#### RECORDS PROVIDED ####

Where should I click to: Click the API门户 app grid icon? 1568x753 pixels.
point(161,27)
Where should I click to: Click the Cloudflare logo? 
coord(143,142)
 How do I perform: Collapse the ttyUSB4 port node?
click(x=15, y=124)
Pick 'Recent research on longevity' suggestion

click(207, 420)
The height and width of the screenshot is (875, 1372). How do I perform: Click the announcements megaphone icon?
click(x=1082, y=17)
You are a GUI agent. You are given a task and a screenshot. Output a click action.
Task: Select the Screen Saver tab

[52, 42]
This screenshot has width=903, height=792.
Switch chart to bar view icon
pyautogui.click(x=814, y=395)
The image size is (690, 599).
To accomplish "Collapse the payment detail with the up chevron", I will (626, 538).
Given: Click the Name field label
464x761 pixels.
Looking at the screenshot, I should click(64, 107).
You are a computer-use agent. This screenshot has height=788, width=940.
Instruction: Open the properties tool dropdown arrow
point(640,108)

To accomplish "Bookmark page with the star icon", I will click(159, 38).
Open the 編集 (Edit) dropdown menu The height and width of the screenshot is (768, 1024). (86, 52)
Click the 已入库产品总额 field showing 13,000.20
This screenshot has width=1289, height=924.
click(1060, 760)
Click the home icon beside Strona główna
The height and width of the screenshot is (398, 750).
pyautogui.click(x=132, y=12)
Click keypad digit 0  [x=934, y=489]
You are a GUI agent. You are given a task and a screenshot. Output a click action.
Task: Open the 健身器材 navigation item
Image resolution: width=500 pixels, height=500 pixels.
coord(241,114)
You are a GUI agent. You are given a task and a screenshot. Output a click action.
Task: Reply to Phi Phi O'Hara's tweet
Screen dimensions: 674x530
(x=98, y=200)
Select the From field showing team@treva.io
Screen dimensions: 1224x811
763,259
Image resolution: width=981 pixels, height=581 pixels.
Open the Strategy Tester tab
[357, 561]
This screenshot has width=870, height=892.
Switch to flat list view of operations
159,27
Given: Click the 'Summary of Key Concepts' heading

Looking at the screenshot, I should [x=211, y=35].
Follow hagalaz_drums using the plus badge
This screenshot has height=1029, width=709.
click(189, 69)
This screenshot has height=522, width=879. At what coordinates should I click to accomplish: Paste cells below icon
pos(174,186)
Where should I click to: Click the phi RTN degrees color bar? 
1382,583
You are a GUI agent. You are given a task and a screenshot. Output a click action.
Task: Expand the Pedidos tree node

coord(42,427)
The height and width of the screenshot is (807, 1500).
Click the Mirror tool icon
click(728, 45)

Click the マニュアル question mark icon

####

--- TASK ITEM ---
Above are the records; restate each one exactly.

--- ANSWER BELOW ---
Where should I click to: Click the API门户 app grid icon? 1568x753 pixels.
point(161,27)
Where should I click to: Click the Cloudflare logo? 
coord(143,142)
 How do I perform: Collapse the ttyUSB4 port node?
click(x=15, y=124)
Pick 'Recent research on longevity' suggestion

click(207, 420)
The height and width of the screenshot is (875, 1372). How do I perform: Click the announcements megaphone icon?
click(x=1082, y=17)
You are a GUI agent. You are given a task and a screenshot. Output a click action.
Task: Select the Screen Saver tab

[52, 42]
This screenshot has width=903, height=792.
Switch chart to bar view icon
pyautogui.click(x=814, y=395)
The image size is (690, 599).
To accomplish "Collapse the payment detail with the up chevron", I will (626, 538).
Given: Click the Name field label
464x761 pixels.
Looking at the screenshot, I should click(64, 107).
You are a computer-use agent. This screenshot has height=788, width=940.
Instruction: Open the properties tool dropdown arrow
point(640,108)

To accomplish "Bookmark page with the star icon", I will click(159, 38).
Open the 編集 (Edit) dropdown menu The height and width of the screenshot is (768, 1024). (86, 52)
Click the 已入库产品总额 field showing 13,000.20
This screenshot has width=1289, height=924.
click(1060, 760)
Click the home icon beside Strona główna
The height and width of the screenshot is (398, 750).
pyautogui.click(x=132, y=12)
Click keypad digit 0  [x=934, y=489]
You are a GUI agent. You are given a task and a screenshot. Output a click action.
Task: Open the 健身器材 navigation item
Image resolution: width=500 pixels, height=500 pixels.
coord(241,114)
You are a GUI agent. You are given a task and a screenshot. Output a click action.
Task: Reply to Phi Phi O'Hara's tweet
Screen dimensions: 674x530
(x=98, y=200)
Select the From field showing team@treva.io
Screen dimensions: 1224x811
763,259
Image resolution: width=981 pixels, height=581 pixels.
Open the Strategy Tester tab
[357, 561]
This screenshot has width=870, height=892.
Switch to flat list view of operations
159,27
Given: Click the 'Summary of Key Concepts' heading

Looking at the screenshot, I should [x=211, y=35].
Follow hagalaz_drums using the plus badge
This screenshot has height=1029, width=709.
click(189, 69)
This screenshot has height=522, width=879. At what coordinates should I click to accomplish: Paste cells below icon
pos(174,186)
Where should I click to: Click the phi RTN degrees color bar? 
1382,583
You are a GUI agent. You are given a task and a screenshot. Output a click action.
Task: Expand the Pedidos tree node

coord(42,427)
The height and width of the screenshot is (807, 1500).
Click the Mirror tool icon
click(728, 45)

Click the マニュアル question mark icon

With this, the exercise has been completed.